Il tavolo-scultura a due livelli di Teng Chao-Ming imposta una narrazione di estraneità e dislocamento attivando il sistema binario di vista e tatto, nel tentativo di concettualizzare l’Altro attraverso questa scissione sensoriale. L'interfaccia tra diverse soggettività culturali è qui intrisa del nervosismo di una calibrazione travagliata.
Infine, i nostri prototipi di cyber-ceramica utilizzano un sistema open-source composto da microcontroller che traducono i dati sensoriali dello spazio espositivo in reazioni luminose programmate, travasando i dati digitali attraverso strati di materializzazione espressiva.
Inoltre, tre opere della serie The Counting of the Last Days of the Sigmund Freud Banknote di Rainer Ganahl sono incluse nella mostra. Anche se non prodotte nell’ambito della residenza, queste opere hanno costituito per noi una sorta di premessa alla mostra. Realizzate nel 2001, nel periodo che precede la sostituzione dello scellino austriaco con l'Euro, queste opere giustappongono i tassi di cambio giornalieri dello scellino alle trascrizioni dei sogni notturni dell'artista, tracciando i movimenti volatili della valuta attraverso l’imprevedibile ma eloquente linguaggio dell'inconscio.
Amy Lien & Enzo Camacho
[1] “The neo-Baroque theater of cruelty is the effect of semiodominance in the sphere of social production. The Italian experience during the last hundred years has been the main theater of this return of the Baroque spirit. Both Mussolini’s and Berlusconi’s performances are based on the theatrical exhibition of macho energy, but also on the ability to penetrate into the recesses of language, in the deep field of self-perception.” Franco “Bifo” Berardi, After the Future, AK Press, 2011, p. 101.

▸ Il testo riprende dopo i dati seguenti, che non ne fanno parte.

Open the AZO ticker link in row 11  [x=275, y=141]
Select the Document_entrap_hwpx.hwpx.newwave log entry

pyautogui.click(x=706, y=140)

[2] “The cybernetic fold might be described as a fold between postmodernist and modernist ways of hypothesizing about the brain and mind. The prospect of virtually unlimited computational power gave a new appeal to concepts such as feedback, which had been instrumentally available in mechanical design for over a century but which, if understood as a continuing feature of many systems, including the biological, would have introduced a quite unassimilable level of complexity to descriptive or predictive calculations.” Eve Kosofsky Sedgwick e Adam Frank, Shame in the Cybernetic Fold: Reading Sylvan Tomkins, Critical Inquiry, Vol. 21, N. 2, Inverno 1995, p. 12.